Heute möchte ich euch die bewegende und inspirierende Geschichte eines der talentiertesten jungen Tänzer unseres Stipendienprogramms erzählen – eines Kindes, dessen Rhythmus hell erstrahlt, trotz der Schatten, die das Leben auf ihn geworfen hat.
Goshitha Geeth Bimsara, der fast zwei Stunden von unserem Zentrum entfernt wohnt, ist ein Schüler der 8. Klasse, der unsere Herzen im Sturm erobert hat. Bei der diesjährigen Stipendienverleihung in Karlsruhe stach Goshitha als einziger Junge hervor, der den Bereich Tanz vertrat. Sein natürliches Gespür für den Tanz ist unbestreitbar – wer die Videos von unserer jüngsten Veranstaltung gesehen hat, weiß, dass sein unglaubliches Talent auf der Bühne für sich selbst spricht. Tanzen ist nicht nur seine Beschäftigung – es ist sein absolutes Lieblingsfach und seine Leidenschaft. Was ihn jedoch wirklich besonders macht, ist seine Ausgeglichenheit. Er zeichnet sich gleichermaßen in der Schule aus und ist bei seinen Lehrern als außergewöhnlich gehorsamer, liebevoller und engagierter Schüler bekannt.
Um seine Lebensrealität aus erster Hand zu erleben, habe ich ihm kürzlich einen Besuch zu Hause abgestattet. Als ich sein Zuhause betrat, verschwanden alle meine Zweifel und machten einer tiefen Erkenntnis Platz: Die Auswahl von Goshitha für dieses Programm war zweifellos die richtige Entscheidung.

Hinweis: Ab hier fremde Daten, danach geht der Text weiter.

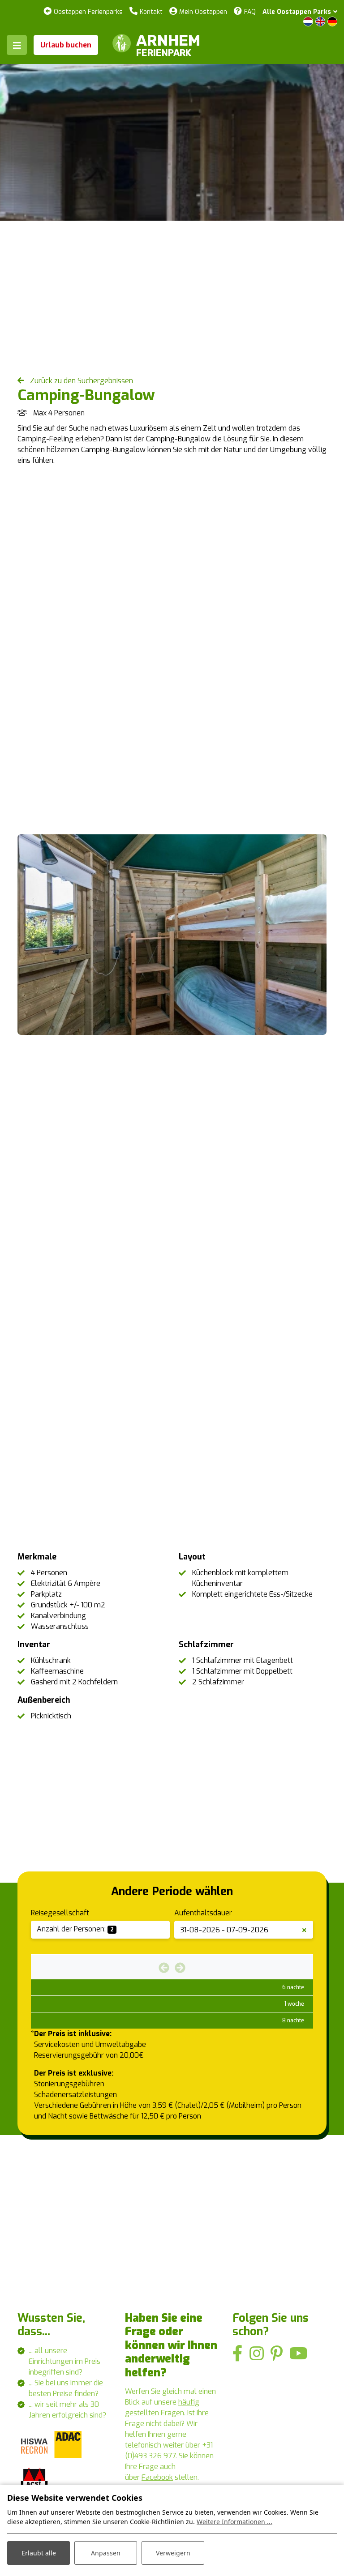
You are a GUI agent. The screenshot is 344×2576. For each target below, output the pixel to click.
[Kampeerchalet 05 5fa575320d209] (172, 934)
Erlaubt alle (39, 2553)
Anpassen (105, 2553)
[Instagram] (256, 2353)
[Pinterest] (277, 2353)
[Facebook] (237, 2353)
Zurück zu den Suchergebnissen (80, 380)
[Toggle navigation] (17, 45)
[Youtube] (298, 2353)
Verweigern (173, 2553)
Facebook (157, 2477)
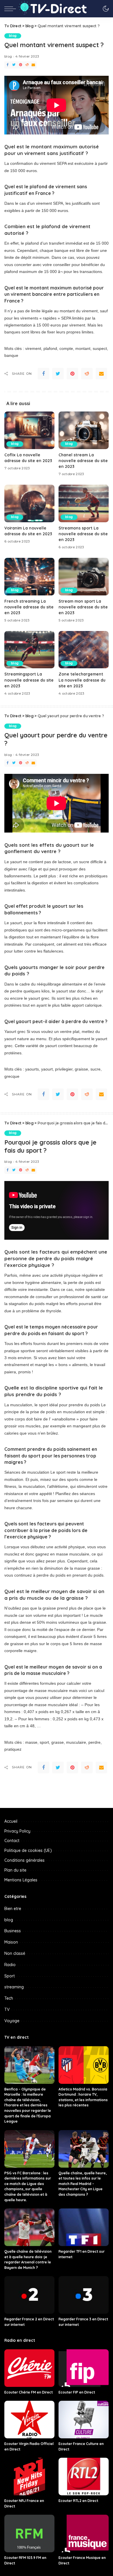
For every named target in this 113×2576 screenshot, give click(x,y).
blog (13, 36)
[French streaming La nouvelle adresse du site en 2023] (29, 576)
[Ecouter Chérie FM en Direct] (29, 2368)
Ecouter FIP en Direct (77, 2392)
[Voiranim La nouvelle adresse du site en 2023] (29, 503)
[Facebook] (7, 65)
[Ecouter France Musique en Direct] (84, 2533)
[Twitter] (14, 65)
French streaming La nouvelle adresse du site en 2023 (29, 607)
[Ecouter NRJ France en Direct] (29, 2476)
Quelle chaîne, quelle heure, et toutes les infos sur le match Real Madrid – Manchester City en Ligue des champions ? (83, 2184)
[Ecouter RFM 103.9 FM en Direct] (29, 2533)
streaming (14, 1987)
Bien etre (12, 1908)
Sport (9, 1976)
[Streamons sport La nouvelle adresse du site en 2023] (84, 503)
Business (12, 1930)
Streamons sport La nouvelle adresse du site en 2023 (83, 533)
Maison (11, 1942)
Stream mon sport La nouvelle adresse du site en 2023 (83, 607)
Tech (8, 1998)
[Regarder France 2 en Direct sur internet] (29, 2295)
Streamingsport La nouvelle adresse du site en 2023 (29, 679)
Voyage (11, 2020)
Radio (10, 1964)
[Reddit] (27, 65)
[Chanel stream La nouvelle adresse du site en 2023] (84, 430)
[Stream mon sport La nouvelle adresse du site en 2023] (84, 576)
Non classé (14, 1953)
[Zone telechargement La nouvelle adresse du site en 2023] (84, 650)
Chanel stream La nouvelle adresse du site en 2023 (83, 460)
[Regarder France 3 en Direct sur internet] (84, 2295)
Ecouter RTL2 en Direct (78, 2501)
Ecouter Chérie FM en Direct (28, 2392)
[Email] (33, 65)
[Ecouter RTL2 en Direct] (84, 2476)
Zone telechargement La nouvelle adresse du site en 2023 (82, 679)
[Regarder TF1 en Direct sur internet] (84, 2227)
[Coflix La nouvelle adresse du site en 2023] (29, 430)
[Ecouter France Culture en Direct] (84, 2419)
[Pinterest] (20, 65)
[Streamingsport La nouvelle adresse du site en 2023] (29, 650)
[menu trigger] (11, 8)
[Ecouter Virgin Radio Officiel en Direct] (29, 2419)
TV (7, 2009)
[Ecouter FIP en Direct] (84, 2368)
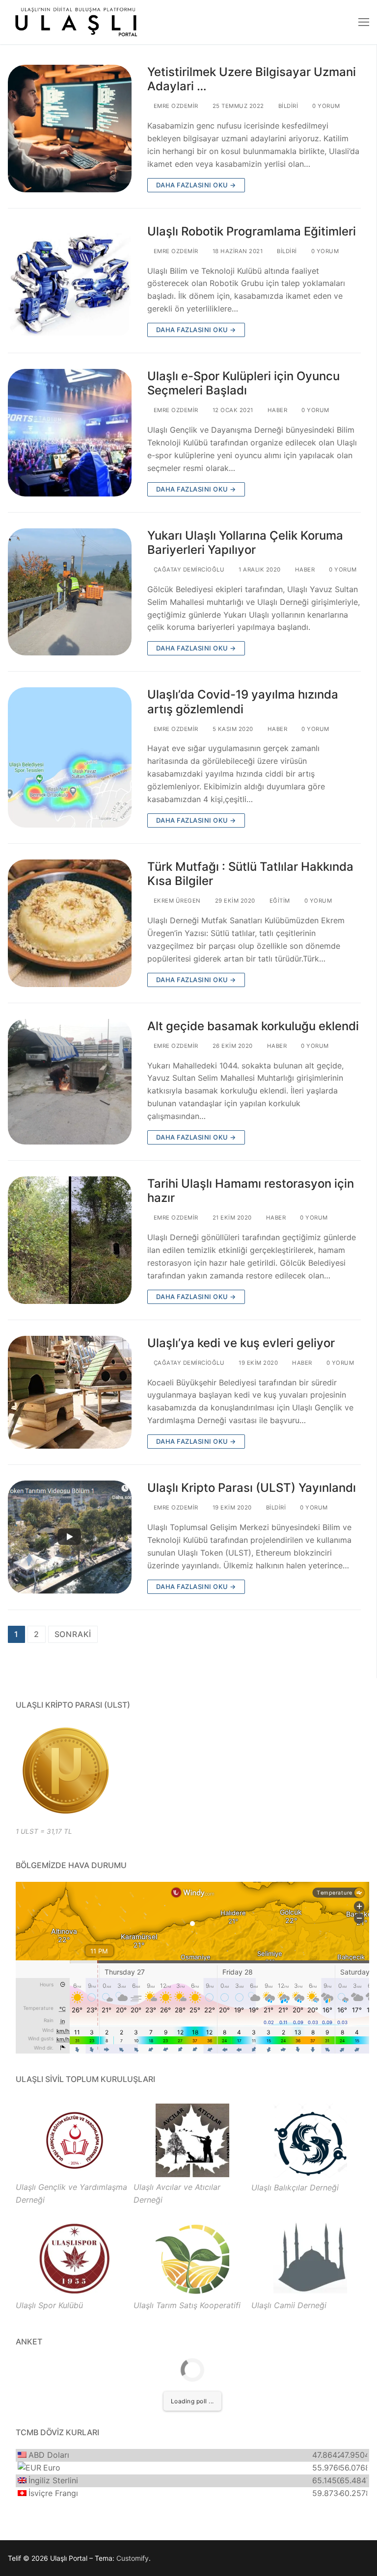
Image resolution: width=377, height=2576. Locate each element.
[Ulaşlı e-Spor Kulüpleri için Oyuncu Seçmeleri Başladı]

Goshitha lebt in einem bescheidenen Zuhause mit seiner Mutter, seinem Vater und zwei jüngeren Brüdern, die derzeit die 6. und die 3. Klasse besuchen. Hinter seinem strahlenden Lächeln verbirgt sich eine schwere familiäre Realität. Sein Vater ist derzeit arbeitslos und kämpft mit schweren neurologischen und psychischen Erkrankungen. Nach einem kürzlich erlittenen Schlaganfall ist der Vater teilweise gelähmt und nur noch in der in der Lage seine persönlichen Bedürfnisse zu bewältigen. Darüber hinaus leidet er aufgrund des Ausfalls zweier wichtiger Nerven im Gehirn unter einer Sprachstörung. Dieser Gesundheitszustand bringt unvorhersehbare Turbulenzen in den Haushalt.
Manchmal wird das Verhalten des Vaters aggressiv und unberechenbar, was für die Kinder ein äußerst belastendes und schwieriges Umfeld schafft. Um ihre Familie zu schützen und Essen auf den Tisch zu bringen, arbeitet Goshithas Mutter unermüdlich und betreut Kinder in einem anderen Haushalt. Das gesamte Überleben der Familie hängt von ihrem mageren Verdienst und staatlichen Sozialleistungen ab. Trotz der immensen finanziellen Not und der angespannten Atmosphäre zu Hause hat uns während unseres Gesprächs vor allem das unerschütterliche Engagement der Mutter für die Bildung ihrer Kinder tief bewegt. Jedes ihrer Worte spiegelte das Gelübde einer Mutter wider, ihren Kindern eine bessere Zukunft zu ermöglichen.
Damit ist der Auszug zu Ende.